In conclusion, the dangers of fake news, Populism, and propaganda politics cannot be overstated, as they can have far-reaching consequences on societies and democracies. The example of Hitler’s Nazi regime shows how propaganda can manipulate the masses and lead to totalitarianism. Today, populist leaders like Trump, Modi, and Imran Khan continue to employ similar tactics to promote their agendas, leading to the erosion of trust in democratic institutions and the polarisation of societies. In today’s world, where information is at our fingertips, we must be vigilant about the news and information we consume. Unfortunately, fake news and propaganda have become pervasive, leading to the spread of misinformation and the manipulation of public opinion. As a Pakistani journalist in the U.K., who has seen the dangers of propaganda and Populism firsthand, I believe that media literacy and critical thinking skills are essential to combat these challenges. As citizens, we are all responsible for spreading awareness and not getting trapped in the web of fake news propaganda. Therefore, we need to cross-check the content we consume and develop a discerning eye for what is true and what is not. That can be achieved through investing in media education and creating awareness programs that teach people how to identify fake news and propaganda.

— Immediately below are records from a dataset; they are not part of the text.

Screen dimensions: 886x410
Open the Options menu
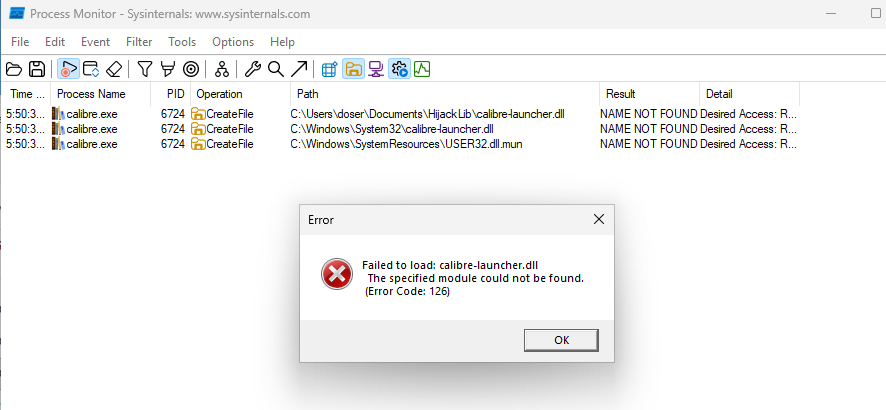233,42
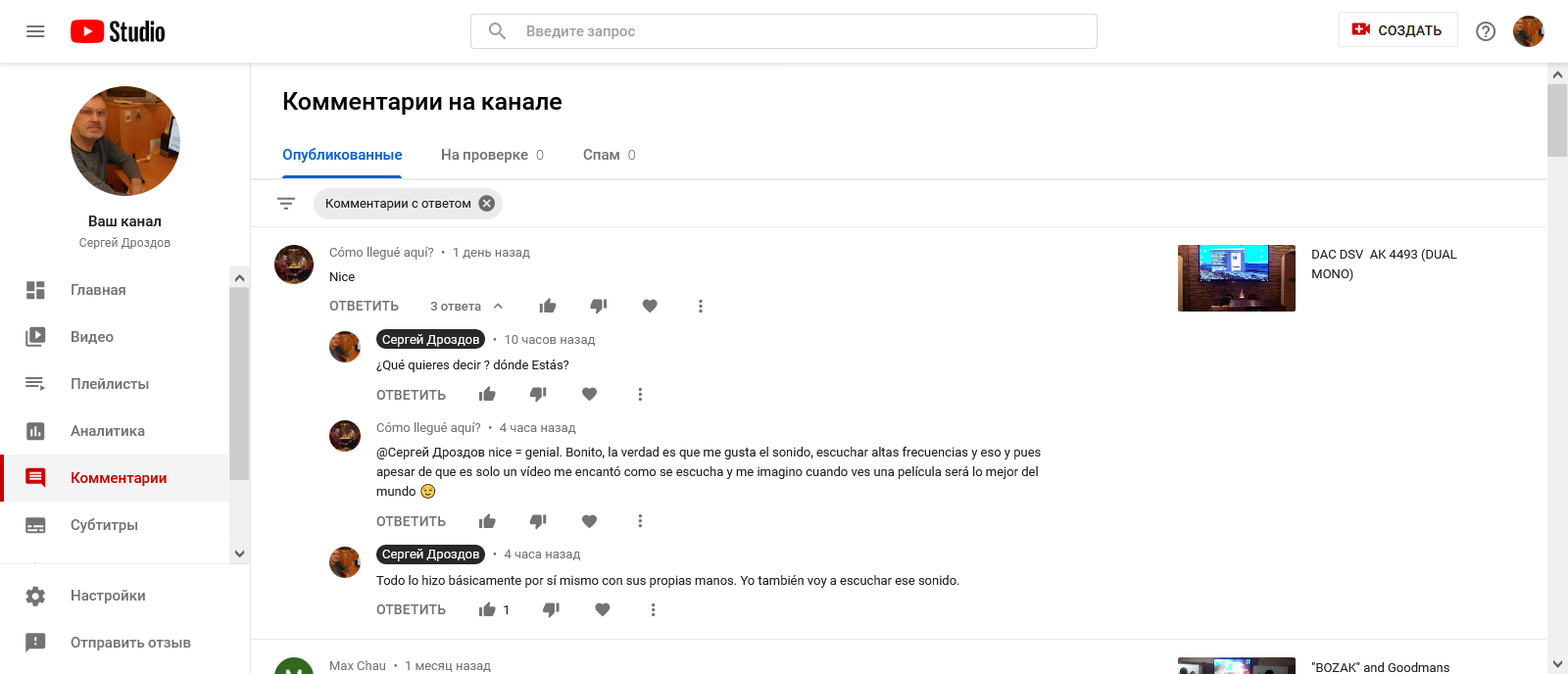Open the hamburger navigation menu
This screenshot has height=674, width=1568.
[x=35, y=31]
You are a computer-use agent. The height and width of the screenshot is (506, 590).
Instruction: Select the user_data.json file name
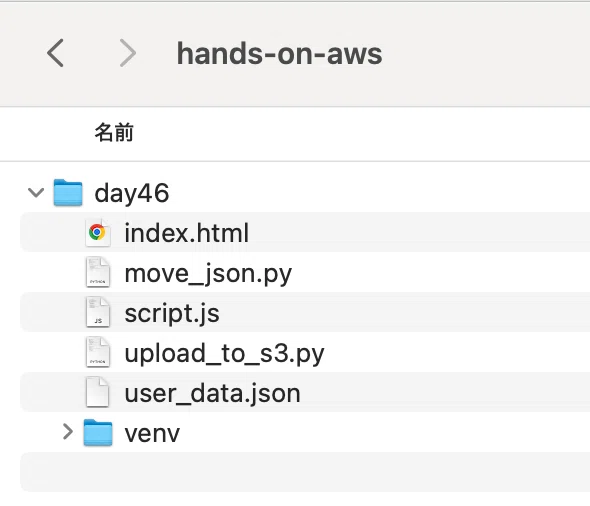[213, 394]
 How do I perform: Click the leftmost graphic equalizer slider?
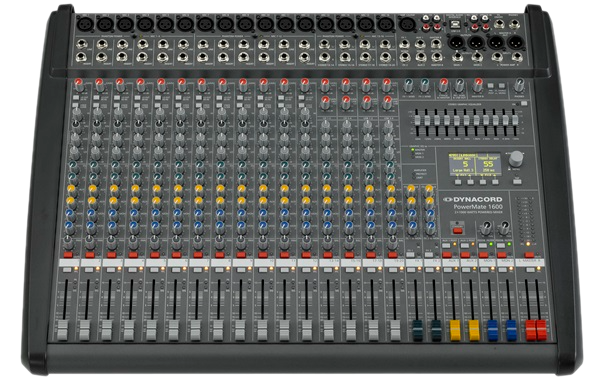tap(417, 120)
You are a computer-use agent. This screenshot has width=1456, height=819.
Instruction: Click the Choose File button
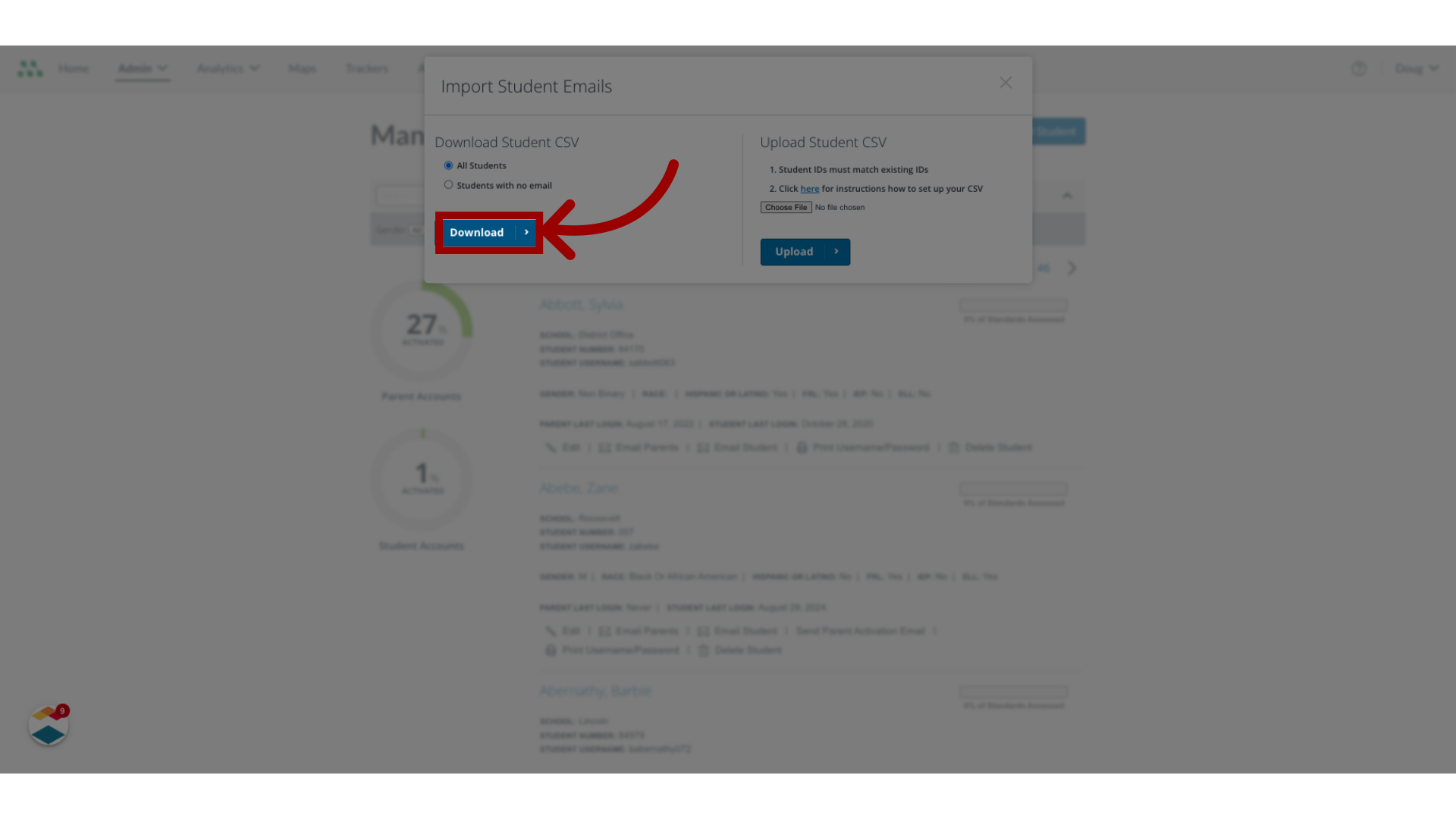(786, 207)
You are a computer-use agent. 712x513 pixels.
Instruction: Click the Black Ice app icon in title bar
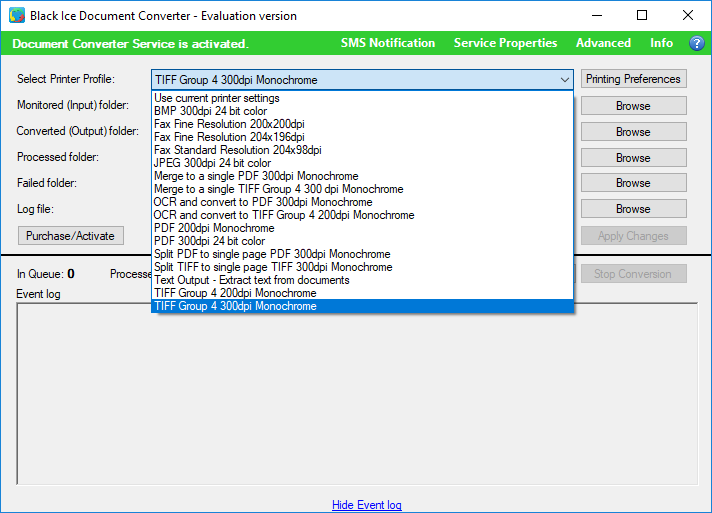(x=17, y=15)

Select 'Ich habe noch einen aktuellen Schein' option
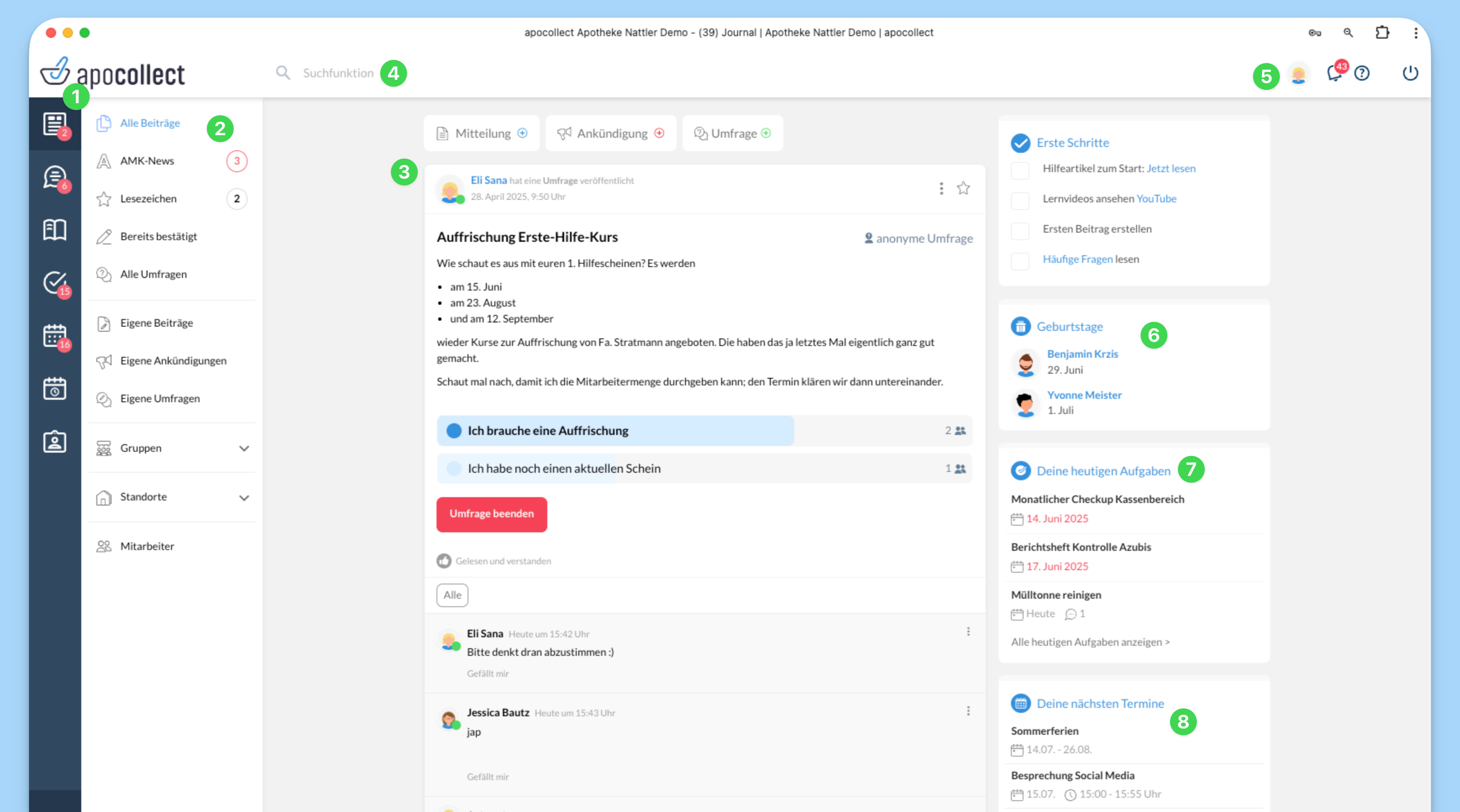(x=564, y=469)
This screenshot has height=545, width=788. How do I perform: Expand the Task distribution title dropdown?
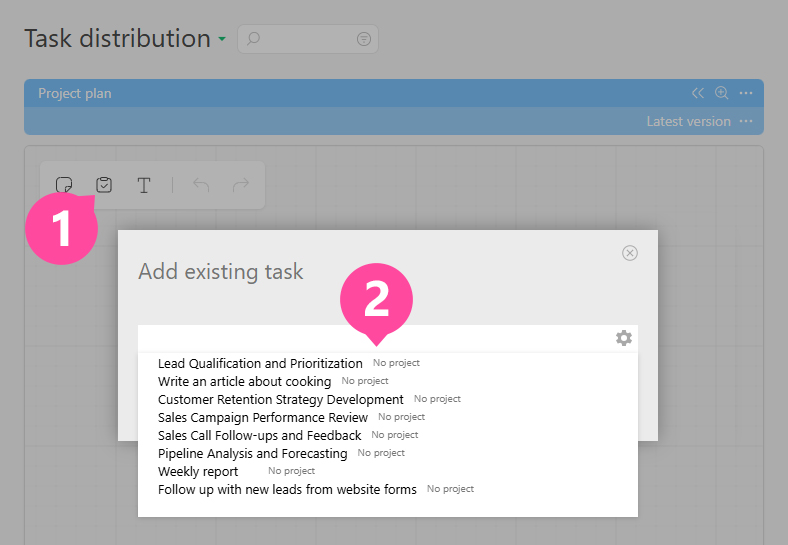coord(221,40)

Today, populist leaders like Trump, Modi, and Imran Khan continue to employ similar tactics to promote their agendas, leading to the erosion of trust in democratic institutions and the polarisation of societies.
In addition, governments must ensure that the media operates freely and independently, with transparent regulations that protect the public interest. That will ensure that everyone can access global news and information without being manipulated by the bombardment of fake news algorithms. By empowering citizens, especially women, with knowledge and information, we can build a more resilient and informed society better equipped to resist the dangers of fake news, Populism, and propaganda politics. The rise of populist leaders and fake news propaganda threatens democracy, leading to a monopoly on information and silencing dissenting voices. By developing critical thinking skills and becoming media literate, we can combat the dangers of propaganda and fake news and work towards a more transparent and accountable society. Let us learn from history and reject the divisive tactics of populist leaders who seek to manipulate and control the masses.
Pakistan Zindabad! Together, let us stand against the dangers of fake news and propaganda and work towards a brighter future for our nation.